====== STUDY MATERIAL ======

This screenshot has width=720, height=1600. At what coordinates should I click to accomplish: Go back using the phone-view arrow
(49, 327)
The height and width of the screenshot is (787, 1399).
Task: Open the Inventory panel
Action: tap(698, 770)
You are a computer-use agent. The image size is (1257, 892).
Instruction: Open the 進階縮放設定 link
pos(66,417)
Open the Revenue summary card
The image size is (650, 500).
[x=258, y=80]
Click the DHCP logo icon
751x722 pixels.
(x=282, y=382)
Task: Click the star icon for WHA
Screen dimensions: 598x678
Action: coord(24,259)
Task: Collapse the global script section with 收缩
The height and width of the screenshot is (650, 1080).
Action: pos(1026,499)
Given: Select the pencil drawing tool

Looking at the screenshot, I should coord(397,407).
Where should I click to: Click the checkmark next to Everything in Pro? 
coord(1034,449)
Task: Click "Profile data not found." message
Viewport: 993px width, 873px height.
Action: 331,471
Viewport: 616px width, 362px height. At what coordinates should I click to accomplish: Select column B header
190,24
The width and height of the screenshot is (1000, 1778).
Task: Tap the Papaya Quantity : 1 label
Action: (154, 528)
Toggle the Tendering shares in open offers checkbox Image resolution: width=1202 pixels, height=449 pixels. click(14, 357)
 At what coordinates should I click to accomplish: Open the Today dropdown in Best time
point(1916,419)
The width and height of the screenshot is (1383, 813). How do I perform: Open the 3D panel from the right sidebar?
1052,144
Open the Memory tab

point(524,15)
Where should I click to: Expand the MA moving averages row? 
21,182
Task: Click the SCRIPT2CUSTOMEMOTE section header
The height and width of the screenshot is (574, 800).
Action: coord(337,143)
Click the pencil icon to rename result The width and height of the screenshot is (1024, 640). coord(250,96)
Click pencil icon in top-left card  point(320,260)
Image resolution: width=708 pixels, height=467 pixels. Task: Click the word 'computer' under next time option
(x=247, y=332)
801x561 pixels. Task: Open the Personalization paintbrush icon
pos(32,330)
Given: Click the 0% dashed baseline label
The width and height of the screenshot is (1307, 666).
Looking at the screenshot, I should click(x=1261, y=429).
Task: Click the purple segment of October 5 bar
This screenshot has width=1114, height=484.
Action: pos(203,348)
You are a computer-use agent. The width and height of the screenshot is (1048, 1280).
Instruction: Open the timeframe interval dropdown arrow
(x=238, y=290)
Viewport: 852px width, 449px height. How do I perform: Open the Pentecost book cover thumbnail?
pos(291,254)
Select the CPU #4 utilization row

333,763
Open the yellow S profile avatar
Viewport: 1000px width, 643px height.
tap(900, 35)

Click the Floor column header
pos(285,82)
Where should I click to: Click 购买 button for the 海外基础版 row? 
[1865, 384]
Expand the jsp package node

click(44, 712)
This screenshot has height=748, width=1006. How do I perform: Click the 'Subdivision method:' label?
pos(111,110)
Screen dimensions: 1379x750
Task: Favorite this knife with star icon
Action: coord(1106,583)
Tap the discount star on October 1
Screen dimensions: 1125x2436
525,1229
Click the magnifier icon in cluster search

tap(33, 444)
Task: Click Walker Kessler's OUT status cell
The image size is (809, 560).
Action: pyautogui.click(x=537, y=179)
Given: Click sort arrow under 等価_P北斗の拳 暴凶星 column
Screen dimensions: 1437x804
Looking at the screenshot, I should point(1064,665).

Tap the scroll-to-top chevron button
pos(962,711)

======

WORK TO COMPLETE: Output the line containing "The image size is (809, 560)." and every line after it through the final line of the records above, exactly as written and nothing else.

RESPONSE TO THIS TASK:
The image size is (809, 560).
Action: pyautogui.click(x=537, y=179)
Given: Click sort arrow under 等価_P北斗の拳 暴凶星 column
Screen dimensions: 1437x804
Looking at the screenshot, I should point(1064,665).

Tap the scroll-to-top chevron button
pos(962,711)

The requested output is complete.